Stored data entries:

--

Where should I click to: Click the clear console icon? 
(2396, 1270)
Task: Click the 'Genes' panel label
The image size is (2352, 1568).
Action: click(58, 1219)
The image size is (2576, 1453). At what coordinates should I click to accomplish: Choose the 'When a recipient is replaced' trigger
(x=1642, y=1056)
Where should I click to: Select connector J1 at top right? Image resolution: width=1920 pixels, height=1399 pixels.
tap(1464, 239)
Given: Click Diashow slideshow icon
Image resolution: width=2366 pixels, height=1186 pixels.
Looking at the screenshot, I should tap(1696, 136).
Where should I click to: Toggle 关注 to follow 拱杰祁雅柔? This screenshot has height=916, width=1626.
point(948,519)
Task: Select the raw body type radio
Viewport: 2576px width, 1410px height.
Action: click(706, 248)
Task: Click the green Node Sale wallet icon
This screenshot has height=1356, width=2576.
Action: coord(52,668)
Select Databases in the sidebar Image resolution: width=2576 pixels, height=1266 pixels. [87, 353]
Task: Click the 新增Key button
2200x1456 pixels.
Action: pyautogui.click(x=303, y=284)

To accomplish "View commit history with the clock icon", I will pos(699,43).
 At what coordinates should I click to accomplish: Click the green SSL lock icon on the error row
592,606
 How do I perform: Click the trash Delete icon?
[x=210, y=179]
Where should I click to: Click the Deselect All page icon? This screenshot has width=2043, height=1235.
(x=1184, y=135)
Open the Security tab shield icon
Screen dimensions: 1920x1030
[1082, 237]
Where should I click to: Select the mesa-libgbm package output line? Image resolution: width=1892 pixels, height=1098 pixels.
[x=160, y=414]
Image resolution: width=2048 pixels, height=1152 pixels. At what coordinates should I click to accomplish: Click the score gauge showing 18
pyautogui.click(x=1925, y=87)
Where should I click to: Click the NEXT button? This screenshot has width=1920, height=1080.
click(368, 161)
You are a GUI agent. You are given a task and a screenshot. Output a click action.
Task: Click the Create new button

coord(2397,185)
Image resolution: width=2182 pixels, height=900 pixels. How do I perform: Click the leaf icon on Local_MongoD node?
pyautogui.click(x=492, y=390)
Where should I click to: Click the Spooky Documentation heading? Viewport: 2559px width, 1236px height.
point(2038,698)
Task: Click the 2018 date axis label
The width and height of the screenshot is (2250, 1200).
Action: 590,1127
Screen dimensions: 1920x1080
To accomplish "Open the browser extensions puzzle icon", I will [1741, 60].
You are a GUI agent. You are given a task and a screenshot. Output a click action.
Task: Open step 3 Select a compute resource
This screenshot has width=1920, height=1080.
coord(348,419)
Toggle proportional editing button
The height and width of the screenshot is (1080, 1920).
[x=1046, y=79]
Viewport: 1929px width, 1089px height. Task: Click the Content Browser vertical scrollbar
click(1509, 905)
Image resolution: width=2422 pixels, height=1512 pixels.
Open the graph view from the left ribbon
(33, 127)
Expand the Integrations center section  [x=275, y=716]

--

Problem statement: Every line of the data above should be output exactly as written.

Result for this task:
Where should I click to: Click the clear console icon? 
(2396, 1270)
Task: Click the 'Genes' panel label
The image size is (2352, 1568).
Action: click(58, 1219)
The image size is (2576, 1453). At what coordinates should I click to accomplish: Choose the 'When a recipient is replaced' trigger
(x=1642, y=1056)
Where should I click to: Select connector J1 at top right? Image resolution: width=1920 pixels, height=1399 pixels.
tap(1464, 239)
Given: Click Diashow slideshow icon
Image resolution: width=2366 pixels, height=1186 pixels.
Looking at the screenshot, I should tap(1696, 136).
Where should I click to: Toggle 关注 to follow 拱杰祁雅柔? This screenshot has height=916, width=1626.
point(948,519)
Task: Select the raw body type radio
Viewport: 2576px width, 1410px height.
Action: click(706, 248)
Task: Click the green Node Sale wallet icon
This screenshot has height=1356, width=2576.
Action: coord(52,668)
Select Databases in the sidebar Image resolution: width=2576 pixels, height=1266 pixels. [87, 353]
Task: Click the 新增Key button
2200x1456 pixels.
Action: pyautogui.click(x=303, y=284)

To accomplish "View commit history with the clock icon", I will pos(699,43).
 At what coordinates should I click to accomplish: Click the green SSL lock icon on the error row
592,606
 How do I perform: Click the trash Delete icon?
[x=210, y=179]
Where should I click to: Click the Deselect All page icon? This screenshot has width=2043, height=1235.
(x=1184, y=135)
Open the Security tab shield icon
Screen dimensions: 1920x1030
[1082, 237]
Where should I click to: Select the mesa-libgbm package output line? Image resolution: width=1892 pixels, height=1098 pixels.
[x=160, y=414]
Image resolution: width=2048 pixels, height=1152 pixels. At what coordinates should I click to accomplish: Click the score gauge showing 18
pyautogui.click(x=1925, y=87)
Where should I click to: Click the NEXT button? This screenshot has width=1920, height=1080.
click(368, 161)
You are a GUI agent. You are given a task and a screenshot. Output a click action.
Task: Click the Create new button

coord(2397,185)
Image resolution: width=2182 pixels, height=900 pixels. How do I perform: Click the leaf icon on Local_MongoD node?
pyautogui.click(x=492, y=390)
Where should I click to: Click the Spooky Documentation heading? Viewport: 2559px width, 1236px height.
point(2038,698)
Task: Click the 2018 date axis label
The width and height of the screenshot is (2250, 1200).
Action: 590,1127
Screen dimensions: 1920x1080
To accomplish "Open the browser extensions puzzle icon", I will [1741, 60].
You are a GUI agent. You are given a task and a screenshot. Output a click action.
Task: Open step 3 Select a compute resource
This screenshot has width=1920, height=1080.
coord(348,419)
Toggle proportional editing button
The height and width of the screenshot is (1080, 1920).
[x=1046, y=79]
Viewport: 1929px width, 1089px height. Task: Click the Content Browser vertical scrollbar
click(1509, 905)
Image resolution: width=2422 pixels, height=1512 pixels.
Open the graph view from the left ribbon
(33, 127)
Expand the Integrations center section  [x=275, y=716]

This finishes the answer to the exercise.